Most common operations that can be performed using this language include creating databases and tables, inserting, updating and deleting data, and querying data to get specific information. This language is used in a variety of applications and industries, including finance, healthcare, retail and others.

In this article, I will introduce you to SQL for data analysis. It will cover the basics of SQL, how to install MySQL, including the structure of a database, creating tables, querying data, and basic data analysis.

Installing MySQL

installation of MySQL may depend on the operating system and version of MySQL you are installing. However, here are the steps to install MySQL on a Windows system.

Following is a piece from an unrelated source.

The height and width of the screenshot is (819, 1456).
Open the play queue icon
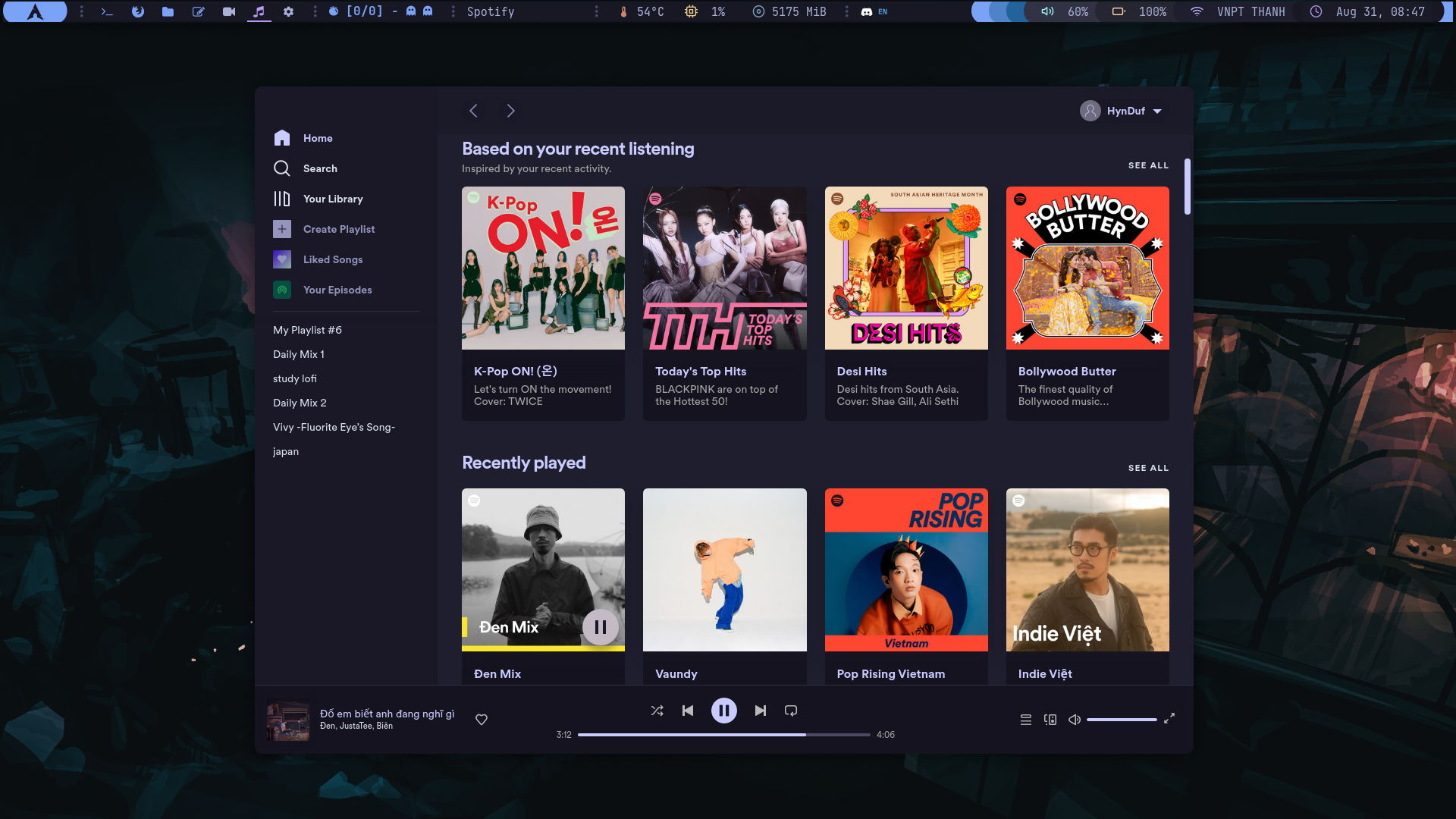1025,720
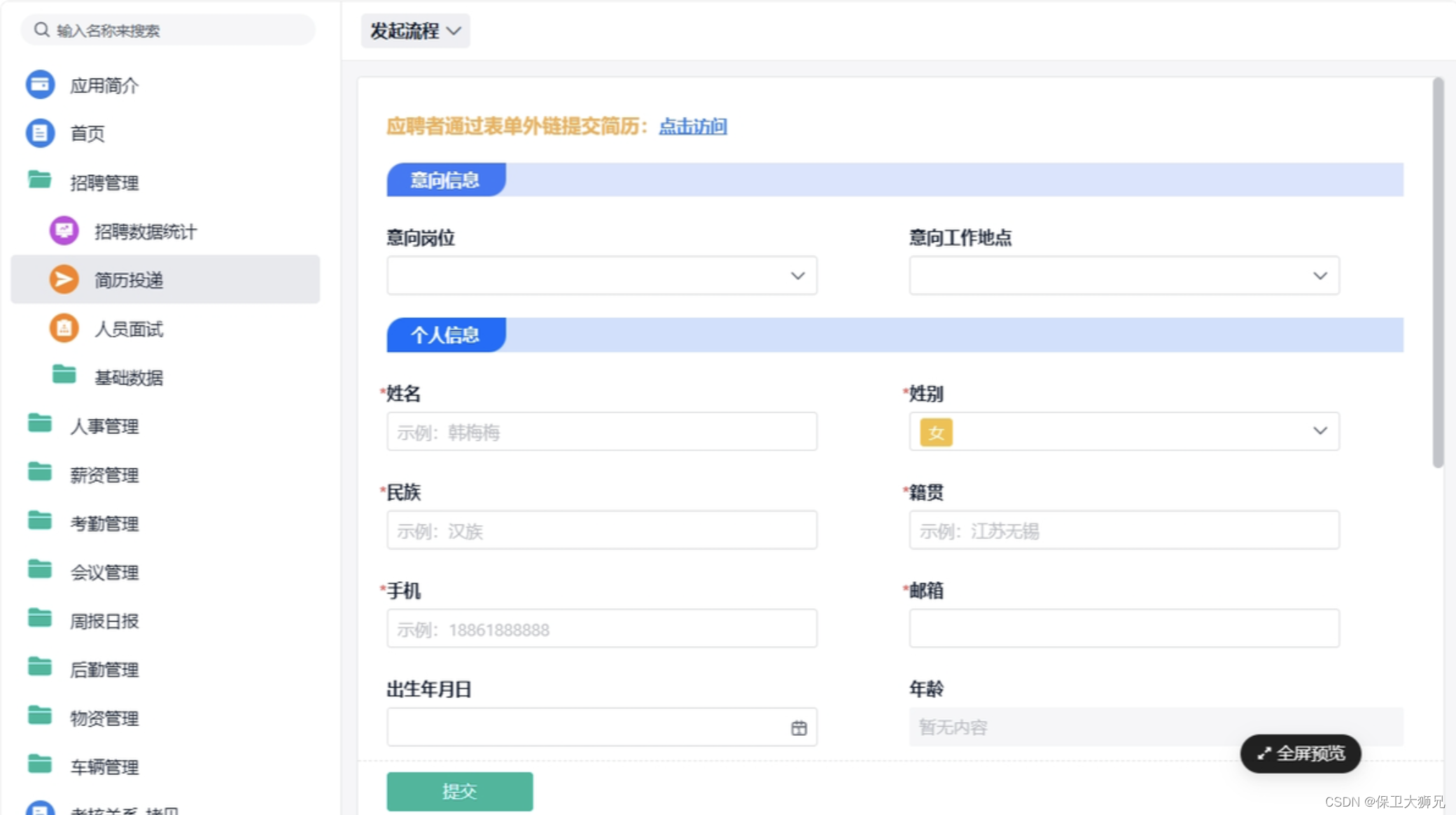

  1. Download the MySQL installer from the MySQL website.
  2. Run the installer executable file.
  3. Choose the setup type, usually the Developer default option. This will install all of the necessary components for developing and testing applications with MySQL.
  4. Choose the configure type, which is usually the Standalone MySQL Server option. This will install the MySQL Server as a service on the system.
  5. Configure the MySQL Server options, such as the root password, port number, and other settings. For most settings you can usually accept the default options.
  6. Complete the installation process and wait for it to finish.
  7. Once the installation is complete, you can open MySQL command-line client to verify that the Server is running and to start working with databases.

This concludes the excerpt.